Don't blame us for Tory arts cuts says Toronto band

The bass player with Toronto indie group Holy F--- says it's not right that his band has been held up by the Conservative government as an example of misplaced arts funding.

The bass player with Toronto indie group Holy F--- says it's not right that his band has been held up by the Conservative government as an example of misplaced arts funding.

The Tories cut the PromArt funding stream, which subsidizes international promotional tours of Canadian artists, with one spokesman saying the groups getting the money were not ones the government believes should be representing Canada.

The prime minister's press secretary, Kory Ten-nike, said "the [funding] choices made were inappropriate … because they were ideological in some cases, or the money was going to fringe arts groups that, in many cases, would be at best, unrepresentative, and at worst, offensive."

Among the examples cited by Anne Howland, a spokesperson for Foreign Affairs Minister David Emerson — the Toronto indie band Holy F---, which got money in 2007 to help with a tour of the U.K.

Bass player Matt McQuaid said it's "silly" for the Tories to lay the blame on the band.

"I guess more than anything it's a little bit annoying that we've been made the scapegoat when you consider how much money we receive relative to the budget for the entire program," McQuaid said.

The program costs about $4.7 million a year and supports hundreds of different arts groups, from ballet and theatre companies performing overseas to author readings out of country.

"I think our funding comes in at something less than 0.1 per cent of the whole program," McQuaid told the Q cultural affairs show on Tuesday.

"So all of these other larger groups who need money more than we do to travel abroad — like ballet and symphonies — we become the scapegoat for the cutting in their funding."

Nontheless, Holy F--- is on a tour of Germany right now, paying their own way as they have been able to all year — because their growing popularity and an album deal with a record label in the U.K.
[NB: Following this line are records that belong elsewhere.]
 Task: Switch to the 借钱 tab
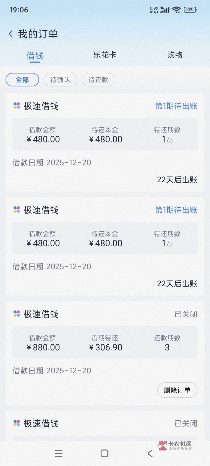coord(35,55)
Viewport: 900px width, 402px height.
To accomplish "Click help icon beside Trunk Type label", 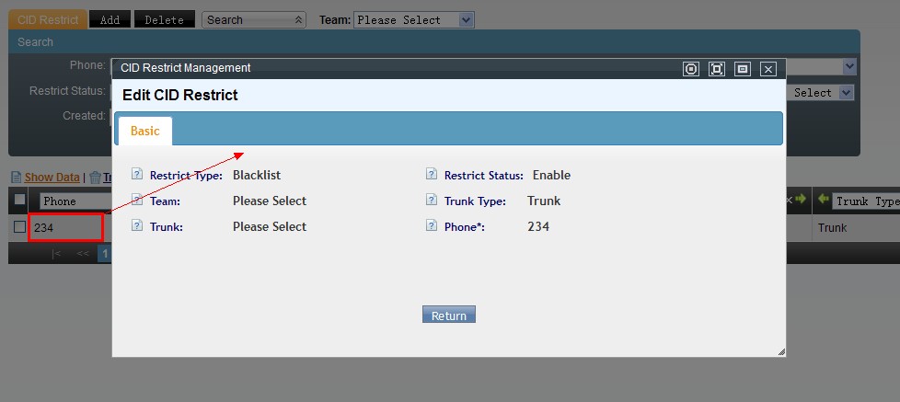I will pos(432,200).
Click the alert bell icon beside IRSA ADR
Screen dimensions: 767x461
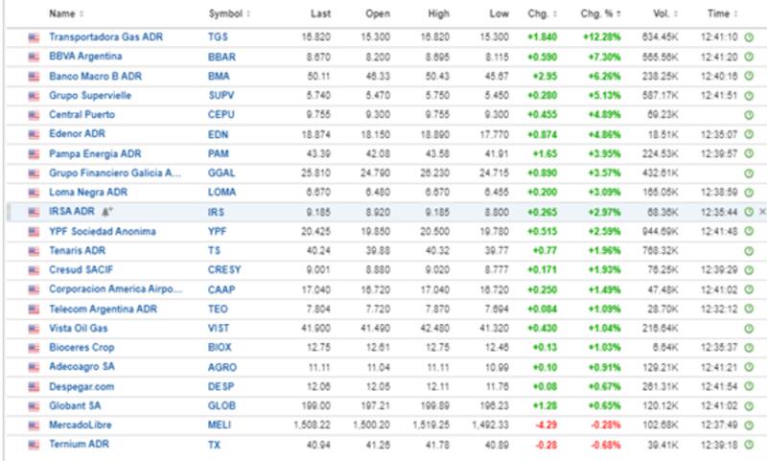pyautogui.click(x=108, y=212)
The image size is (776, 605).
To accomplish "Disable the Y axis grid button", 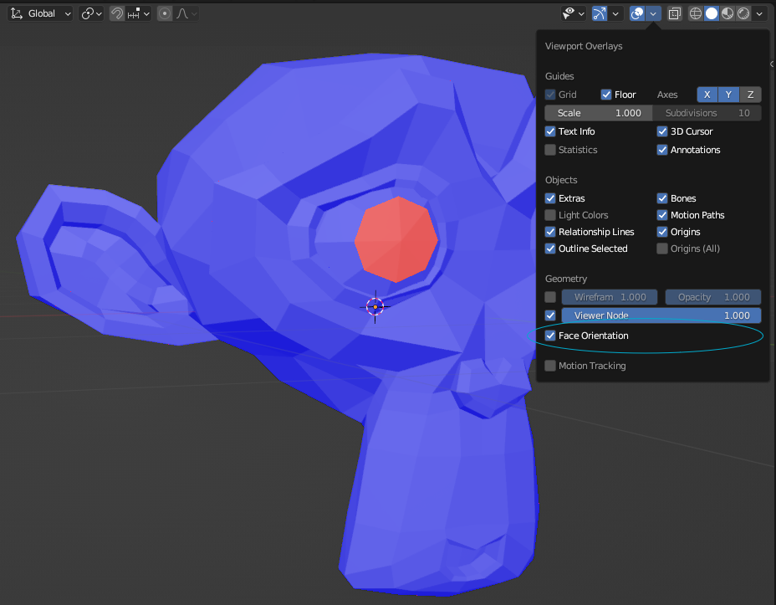I will click(728, 95).
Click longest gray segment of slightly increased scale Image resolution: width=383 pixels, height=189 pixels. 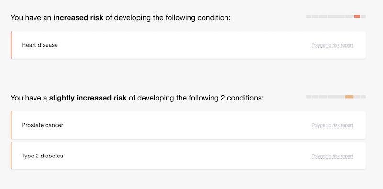(336, 97)
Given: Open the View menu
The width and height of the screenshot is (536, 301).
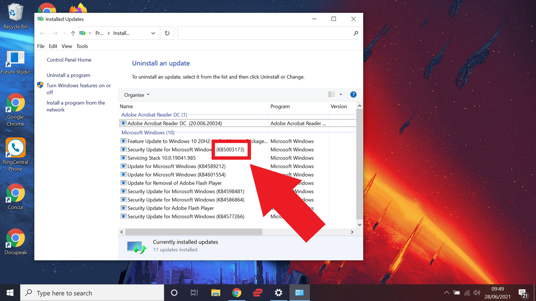Looking at the screenshot, I should pos(67,46).
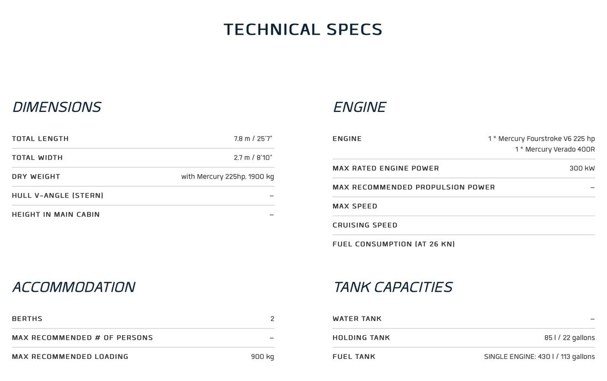This screenshot has height=381, width=607.
Task: Click the Total Length row label
Action: [40, 138]
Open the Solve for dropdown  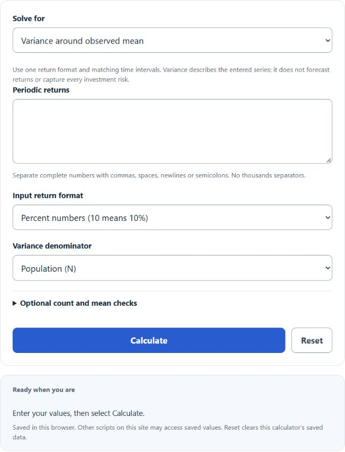tap(172, 40)
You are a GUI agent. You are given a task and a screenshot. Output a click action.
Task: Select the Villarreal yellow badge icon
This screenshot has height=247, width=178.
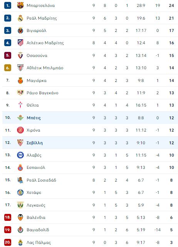click(20, 30)
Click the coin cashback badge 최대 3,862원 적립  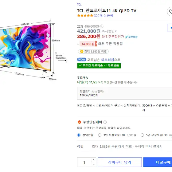93,52
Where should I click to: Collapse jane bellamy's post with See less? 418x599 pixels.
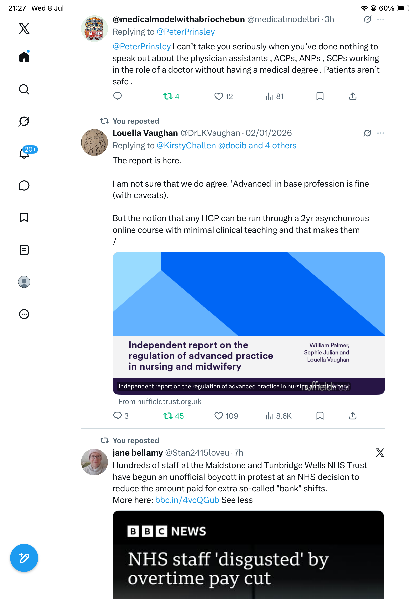237,500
McQuaid says he realizes the band's name makes it an easy target, but still shouldn't be held up as an example of a way Canadians would not want their money spent.

He can't understand the arguments being made by supporters of the cuts that arts groups who need support are not "mainstream" enough. The band was shortlisted this year for the $20,000 Polaris prize.

"We've been nominated for a Juno award — that's as mainstream as you get for popular music in Canada," he said, pointing out that the band's videos appear on MTV and MuchMusic. "That argument falls flat in our case and from what I've read … for a lot of other people as well."

But he says other musicians and ballet troupes and authors and filmmakers sometimes need help to start out.

"All the funding programs, including FACTOR and the Canada Council and they just help to bolster Canadian artists as they're achieving their goals — whether it be music or whatever they do. A lot of times people are doing things that are valuable and meaningful but not necessarily commercially viable."

The PromArt program will wind down by March 31, 2009. A second program, the $9-million Trade Routes program, which helps promote cultural exports abroad, also is to be cut.